### The request
Print the lines from the start of the items through the line containing "click(x=291, y=53)", inclusive, reproducing each one verbatim.

___ Material ___

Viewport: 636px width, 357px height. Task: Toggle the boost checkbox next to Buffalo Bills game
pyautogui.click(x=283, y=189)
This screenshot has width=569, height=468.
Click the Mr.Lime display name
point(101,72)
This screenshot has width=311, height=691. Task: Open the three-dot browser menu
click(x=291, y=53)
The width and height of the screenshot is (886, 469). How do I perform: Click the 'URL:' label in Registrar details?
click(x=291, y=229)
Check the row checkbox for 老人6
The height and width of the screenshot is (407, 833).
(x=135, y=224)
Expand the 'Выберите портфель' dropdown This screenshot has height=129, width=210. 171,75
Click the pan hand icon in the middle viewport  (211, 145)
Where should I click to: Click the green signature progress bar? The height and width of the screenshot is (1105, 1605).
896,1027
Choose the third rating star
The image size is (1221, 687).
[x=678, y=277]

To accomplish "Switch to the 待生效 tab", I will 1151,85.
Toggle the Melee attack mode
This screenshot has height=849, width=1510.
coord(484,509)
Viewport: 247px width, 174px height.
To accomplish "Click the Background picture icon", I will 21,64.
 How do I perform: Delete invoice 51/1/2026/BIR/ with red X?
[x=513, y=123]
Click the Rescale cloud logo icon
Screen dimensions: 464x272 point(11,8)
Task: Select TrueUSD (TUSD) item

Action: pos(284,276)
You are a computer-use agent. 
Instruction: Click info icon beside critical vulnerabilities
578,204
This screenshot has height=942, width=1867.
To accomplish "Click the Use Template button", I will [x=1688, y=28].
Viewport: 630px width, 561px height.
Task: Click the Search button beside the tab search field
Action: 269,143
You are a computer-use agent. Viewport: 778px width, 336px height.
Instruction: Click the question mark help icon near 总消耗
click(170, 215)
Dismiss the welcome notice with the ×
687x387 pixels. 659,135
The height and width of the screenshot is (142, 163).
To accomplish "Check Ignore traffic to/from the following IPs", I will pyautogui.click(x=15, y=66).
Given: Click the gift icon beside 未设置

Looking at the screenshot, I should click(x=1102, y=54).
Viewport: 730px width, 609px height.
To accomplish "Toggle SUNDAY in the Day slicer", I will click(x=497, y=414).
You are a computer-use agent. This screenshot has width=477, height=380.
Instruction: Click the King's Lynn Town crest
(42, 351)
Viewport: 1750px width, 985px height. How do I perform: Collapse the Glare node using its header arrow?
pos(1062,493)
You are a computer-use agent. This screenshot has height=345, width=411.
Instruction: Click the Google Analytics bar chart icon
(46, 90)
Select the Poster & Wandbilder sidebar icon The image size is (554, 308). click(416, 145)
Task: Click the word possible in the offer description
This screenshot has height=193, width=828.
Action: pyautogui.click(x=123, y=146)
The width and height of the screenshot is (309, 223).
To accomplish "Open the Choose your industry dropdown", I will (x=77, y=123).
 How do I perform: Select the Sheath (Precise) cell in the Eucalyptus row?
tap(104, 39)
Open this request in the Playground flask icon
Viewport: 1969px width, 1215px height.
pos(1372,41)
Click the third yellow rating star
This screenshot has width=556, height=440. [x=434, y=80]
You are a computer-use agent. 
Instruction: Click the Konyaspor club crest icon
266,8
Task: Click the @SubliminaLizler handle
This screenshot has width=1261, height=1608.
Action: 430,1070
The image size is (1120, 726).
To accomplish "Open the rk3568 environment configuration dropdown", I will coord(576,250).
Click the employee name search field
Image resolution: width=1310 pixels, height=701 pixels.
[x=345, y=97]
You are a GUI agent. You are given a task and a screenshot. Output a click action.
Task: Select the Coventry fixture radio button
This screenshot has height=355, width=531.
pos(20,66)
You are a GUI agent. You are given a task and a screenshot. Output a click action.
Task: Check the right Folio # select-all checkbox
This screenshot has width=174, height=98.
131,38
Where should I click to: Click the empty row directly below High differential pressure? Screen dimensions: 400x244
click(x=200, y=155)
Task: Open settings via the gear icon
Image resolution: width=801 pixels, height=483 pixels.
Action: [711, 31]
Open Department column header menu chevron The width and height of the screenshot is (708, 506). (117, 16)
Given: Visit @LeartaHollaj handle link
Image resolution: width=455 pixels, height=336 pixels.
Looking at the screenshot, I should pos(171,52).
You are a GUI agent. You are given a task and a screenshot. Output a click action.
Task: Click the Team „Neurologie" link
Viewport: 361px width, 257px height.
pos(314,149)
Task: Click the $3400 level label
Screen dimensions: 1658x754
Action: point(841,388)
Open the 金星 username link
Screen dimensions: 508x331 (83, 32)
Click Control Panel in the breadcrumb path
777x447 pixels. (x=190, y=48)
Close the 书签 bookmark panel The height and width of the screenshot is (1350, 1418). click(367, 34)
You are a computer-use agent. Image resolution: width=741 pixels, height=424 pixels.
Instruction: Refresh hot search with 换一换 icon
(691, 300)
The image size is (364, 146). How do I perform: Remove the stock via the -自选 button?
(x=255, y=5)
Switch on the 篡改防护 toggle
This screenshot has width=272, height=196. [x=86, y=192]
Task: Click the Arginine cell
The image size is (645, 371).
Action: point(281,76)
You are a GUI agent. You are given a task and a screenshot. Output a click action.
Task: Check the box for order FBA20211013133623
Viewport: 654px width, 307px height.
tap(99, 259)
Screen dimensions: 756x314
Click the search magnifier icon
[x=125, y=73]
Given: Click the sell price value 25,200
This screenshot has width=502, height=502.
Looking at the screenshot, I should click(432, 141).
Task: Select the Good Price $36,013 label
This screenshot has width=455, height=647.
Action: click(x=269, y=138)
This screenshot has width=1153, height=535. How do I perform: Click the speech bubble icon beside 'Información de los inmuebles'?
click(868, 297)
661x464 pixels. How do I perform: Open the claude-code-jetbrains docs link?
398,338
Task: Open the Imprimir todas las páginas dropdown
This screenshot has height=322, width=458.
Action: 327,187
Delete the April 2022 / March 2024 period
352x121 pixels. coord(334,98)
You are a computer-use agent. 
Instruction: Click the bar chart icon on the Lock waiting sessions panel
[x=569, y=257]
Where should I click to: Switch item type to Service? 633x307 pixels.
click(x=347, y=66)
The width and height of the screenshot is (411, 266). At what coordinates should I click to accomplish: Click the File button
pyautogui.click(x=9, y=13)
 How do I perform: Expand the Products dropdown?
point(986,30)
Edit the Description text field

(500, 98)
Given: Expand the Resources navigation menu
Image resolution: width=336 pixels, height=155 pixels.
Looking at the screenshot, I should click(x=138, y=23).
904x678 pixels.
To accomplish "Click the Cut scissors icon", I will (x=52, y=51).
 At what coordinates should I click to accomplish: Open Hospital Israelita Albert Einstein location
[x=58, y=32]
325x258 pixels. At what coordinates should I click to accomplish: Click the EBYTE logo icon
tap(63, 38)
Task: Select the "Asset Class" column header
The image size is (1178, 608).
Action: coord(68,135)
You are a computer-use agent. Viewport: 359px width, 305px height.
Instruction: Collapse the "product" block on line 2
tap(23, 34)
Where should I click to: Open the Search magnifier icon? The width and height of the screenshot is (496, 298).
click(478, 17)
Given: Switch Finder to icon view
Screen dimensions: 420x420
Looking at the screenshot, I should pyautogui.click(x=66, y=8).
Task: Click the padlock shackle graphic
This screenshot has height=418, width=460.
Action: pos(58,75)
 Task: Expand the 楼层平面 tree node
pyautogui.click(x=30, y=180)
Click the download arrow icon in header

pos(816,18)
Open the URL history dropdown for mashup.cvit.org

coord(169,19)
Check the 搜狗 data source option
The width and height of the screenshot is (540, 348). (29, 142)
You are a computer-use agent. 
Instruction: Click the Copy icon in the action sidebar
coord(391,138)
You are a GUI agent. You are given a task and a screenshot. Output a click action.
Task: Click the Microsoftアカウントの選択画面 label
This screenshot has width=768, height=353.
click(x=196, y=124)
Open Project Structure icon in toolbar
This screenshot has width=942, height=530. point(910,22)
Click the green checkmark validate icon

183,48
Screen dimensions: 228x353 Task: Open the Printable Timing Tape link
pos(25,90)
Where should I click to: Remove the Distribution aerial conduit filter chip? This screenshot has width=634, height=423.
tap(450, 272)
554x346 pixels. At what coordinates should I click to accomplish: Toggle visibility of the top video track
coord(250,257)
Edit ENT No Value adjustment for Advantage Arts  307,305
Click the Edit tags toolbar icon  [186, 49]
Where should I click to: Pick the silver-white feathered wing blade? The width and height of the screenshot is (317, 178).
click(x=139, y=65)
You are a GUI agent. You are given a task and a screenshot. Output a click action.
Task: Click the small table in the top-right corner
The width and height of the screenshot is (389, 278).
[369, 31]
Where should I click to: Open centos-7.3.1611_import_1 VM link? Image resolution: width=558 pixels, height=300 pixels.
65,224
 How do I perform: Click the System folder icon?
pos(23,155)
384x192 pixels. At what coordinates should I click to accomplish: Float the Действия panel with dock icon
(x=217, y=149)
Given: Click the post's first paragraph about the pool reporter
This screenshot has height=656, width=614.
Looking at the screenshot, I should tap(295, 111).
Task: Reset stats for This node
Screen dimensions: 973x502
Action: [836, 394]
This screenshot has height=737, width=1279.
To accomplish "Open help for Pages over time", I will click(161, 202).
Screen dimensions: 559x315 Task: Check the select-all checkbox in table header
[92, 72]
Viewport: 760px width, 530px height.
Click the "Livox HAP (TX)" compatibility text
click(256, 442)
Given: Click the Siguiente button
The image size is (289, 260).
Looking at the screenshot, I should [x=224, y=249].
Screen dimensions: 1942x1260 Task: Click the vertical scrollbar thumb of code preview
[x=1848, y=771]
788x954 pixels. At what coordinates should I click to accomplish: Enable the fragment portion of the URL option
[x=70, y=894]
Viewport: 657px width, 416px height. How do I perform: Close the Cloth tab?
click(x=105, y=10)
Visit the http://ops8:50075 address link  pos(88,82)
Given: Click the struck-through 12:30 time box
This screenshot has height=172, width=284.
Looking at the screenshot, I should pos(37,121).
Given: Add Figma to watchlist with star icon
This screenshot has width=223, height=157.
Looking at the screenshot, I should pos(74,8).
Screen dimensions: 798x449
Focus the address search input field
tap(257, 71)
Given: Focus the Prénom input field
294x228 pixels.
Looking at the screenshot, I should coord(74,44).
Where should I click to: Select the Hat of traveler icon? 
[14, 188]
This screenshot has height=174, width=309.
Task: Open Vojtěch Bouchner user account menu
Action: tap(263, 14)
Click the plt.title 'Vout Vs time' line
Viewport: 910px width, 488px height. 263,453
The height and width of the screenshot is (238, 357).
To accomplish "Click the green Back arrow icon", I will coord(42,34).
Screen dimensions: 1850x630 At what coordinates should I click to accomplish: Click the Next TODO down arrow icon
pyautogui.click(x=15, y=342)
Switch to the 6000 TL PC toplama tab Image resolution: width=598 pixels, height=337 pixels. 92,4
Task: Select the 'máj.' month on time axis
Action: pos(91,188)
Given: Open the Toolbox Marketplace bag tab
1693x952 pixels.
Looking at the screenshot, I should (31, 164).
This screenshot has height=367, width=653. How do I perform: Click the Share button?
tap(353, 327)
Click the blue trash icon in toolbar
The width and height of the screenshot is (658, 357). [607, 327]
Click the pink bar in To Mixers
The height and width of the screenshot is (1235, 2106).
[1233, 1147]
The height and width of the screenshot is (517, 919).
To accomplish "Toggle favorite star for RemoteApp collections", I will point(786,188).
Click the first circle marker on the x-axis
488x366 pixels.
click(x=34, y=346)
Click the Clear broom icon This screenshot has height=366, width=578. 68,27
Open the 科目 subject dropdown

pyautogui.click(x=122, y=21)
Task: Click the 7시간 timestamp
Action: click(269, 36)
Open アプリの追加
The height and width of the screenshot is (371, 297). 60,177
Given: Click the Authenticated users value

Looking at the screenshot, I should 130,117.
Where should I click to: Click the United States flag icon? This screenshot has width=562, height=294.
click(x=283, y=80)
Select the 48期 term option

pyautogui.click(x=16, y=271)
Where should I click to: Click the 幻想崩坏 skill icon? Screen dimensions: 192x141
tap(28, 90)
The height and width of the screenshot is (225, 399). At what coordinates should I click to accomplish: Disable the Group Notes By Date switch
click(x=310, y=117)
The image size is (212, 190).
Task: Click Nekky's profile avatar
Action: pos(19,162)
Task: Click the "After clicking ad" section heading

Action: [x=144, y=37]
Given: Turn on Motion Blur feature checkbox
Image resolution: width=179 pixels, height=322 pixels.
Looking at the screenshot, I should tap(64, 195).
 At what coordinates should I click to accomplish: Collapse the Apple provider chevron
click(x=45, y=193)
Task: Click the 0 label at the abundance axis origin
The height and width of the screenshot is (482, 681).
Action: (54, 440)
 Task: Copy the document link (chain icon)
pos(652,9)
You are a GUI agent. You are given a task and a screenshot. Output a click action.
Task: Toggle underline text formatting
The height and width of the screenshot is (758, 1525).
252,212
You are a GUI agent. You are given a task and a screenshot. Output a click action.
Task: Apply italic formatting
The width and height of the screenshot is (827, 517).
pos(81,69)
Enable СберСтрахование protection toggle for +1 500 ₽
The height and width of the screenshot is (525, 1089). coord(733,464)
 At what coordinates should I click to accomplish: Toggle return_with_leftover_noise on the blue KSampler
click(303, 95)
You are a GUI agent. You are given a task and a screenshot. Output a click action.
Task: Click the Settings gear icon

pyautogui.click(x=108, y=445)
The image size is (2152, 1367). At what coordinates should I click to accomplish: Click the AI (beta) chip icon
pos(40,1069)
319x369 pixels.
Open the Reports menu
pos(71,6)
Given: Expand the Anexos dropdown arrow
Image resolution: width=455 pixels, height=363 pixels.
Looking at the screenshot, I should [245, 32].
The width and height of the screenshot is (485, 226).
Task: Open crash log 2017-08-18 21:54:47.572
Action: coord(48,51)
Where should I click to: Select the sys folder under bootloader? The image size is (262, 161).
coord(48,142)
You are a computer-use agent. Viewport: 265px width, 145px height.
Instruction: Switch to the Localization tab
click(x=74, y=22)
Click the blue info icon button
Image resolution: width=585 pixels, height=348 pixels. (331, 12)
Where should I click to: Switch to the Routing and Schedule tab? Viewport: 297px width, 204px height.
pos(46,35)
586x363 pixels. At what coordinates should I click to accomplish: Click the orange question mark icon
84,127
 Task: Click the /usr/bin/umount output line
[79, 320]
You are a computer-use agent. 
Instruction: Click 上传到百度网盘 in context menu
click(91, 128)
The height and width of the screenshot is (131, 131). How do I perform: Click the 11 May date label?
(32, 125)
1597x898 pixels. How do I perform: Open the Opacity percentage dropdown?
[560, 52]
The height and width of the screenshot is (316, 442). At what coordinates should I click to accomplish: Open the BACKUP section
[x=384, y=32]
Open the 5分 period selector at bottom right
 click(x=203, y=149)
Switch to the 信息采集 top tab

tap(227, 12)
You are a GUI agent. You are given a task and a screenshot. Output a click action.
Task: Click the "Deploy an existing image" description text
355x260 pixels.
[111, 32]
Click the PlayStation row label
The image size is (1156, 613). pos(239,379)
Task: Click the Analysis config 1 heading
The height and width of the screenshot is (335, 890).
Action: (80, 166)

___

### Written response
Viewport: 636px width, 357px height. Task: Toggle the boost checkbox next to Buffalo Bills game
pyautogui.click(x=283, y=189)
This screenshot has width=569, height=468.
Click the Mr.Lime display name
point(101,72)
This screenshot has width=311, height=691. Task: Open the three-dot browser menu
click(x=291, y=53)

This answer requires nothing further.